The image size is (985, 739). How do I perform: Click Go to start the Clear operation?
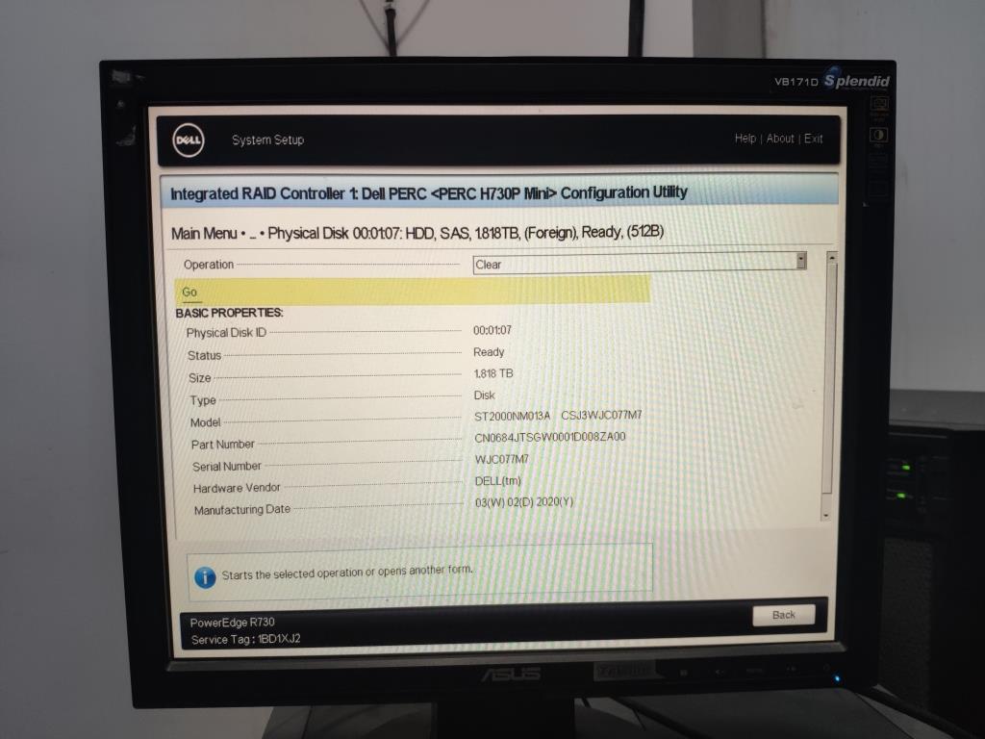coord(189,292)
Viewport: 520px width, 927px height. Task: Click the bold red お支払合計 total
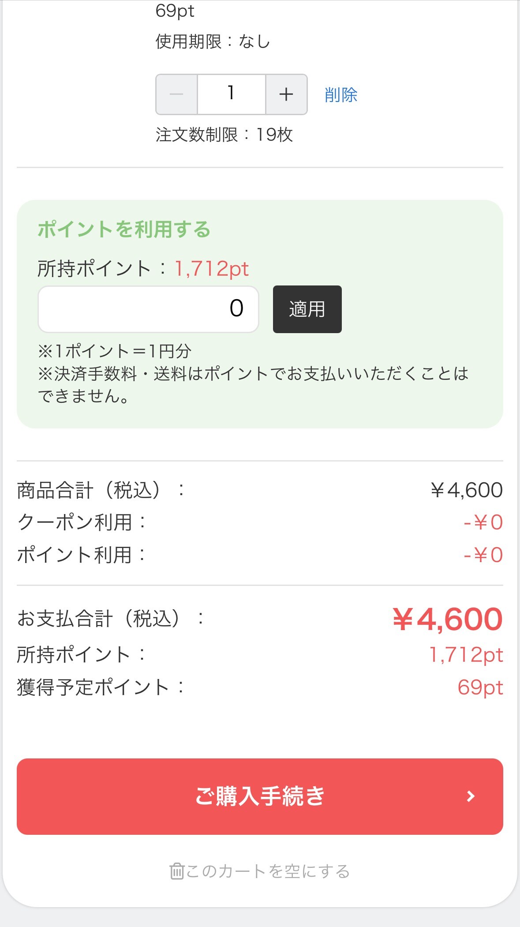[447, 619]
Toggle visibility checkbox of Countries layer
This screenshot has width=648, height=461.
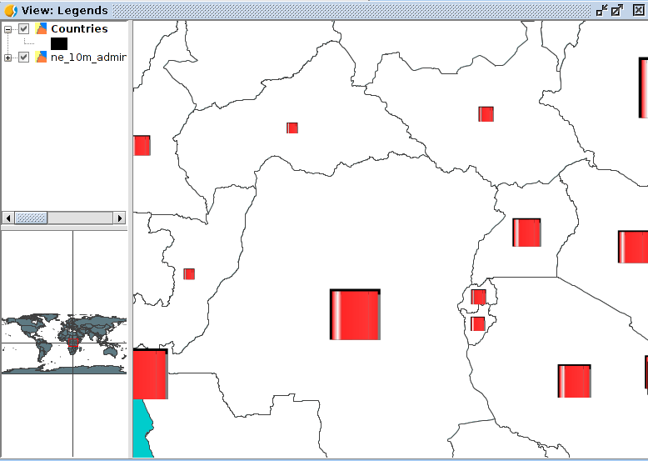tap(24, 29)
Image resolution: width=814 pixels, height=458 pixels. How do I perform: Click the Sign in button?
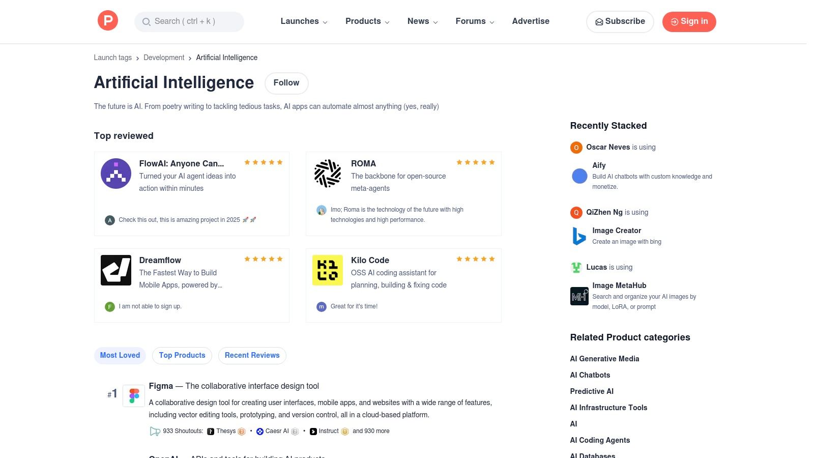(689, 21)
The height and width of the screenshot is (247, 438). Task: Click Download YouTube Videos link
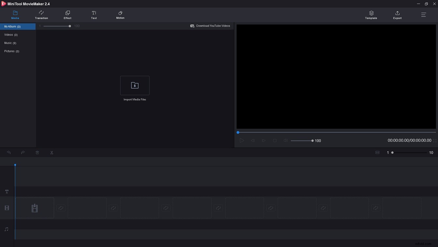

++++++++++++++++++++

§ **EXERCISE PROMPT**
Write out the rows above as a JSON list of strings, one string per line, with blank lines dropped and the pictures left out.

§ **PROBLEM SOLUTION**
[
  "The image size is (985, 739). How do I perform: Click Go to start the Clear operation?",
  "coord(189,292)",
  "Viewport: 520px width, 927px height. Task: Click the bold red お支払合計 total",
  "[447, 619]",
  "Toggle visibility checkbox of Countries layer",
  "This screenshot has width=648, height=461.",
  "tap(24, 29)",
  "Image resolution: width=814 pixels, height=458 pixels. How do I perform: Click the Sign in button?",
  "(689, 21)",
  "The height and width of the screenshot is (247, 438). Task: Click Download YouTube Videos link"
]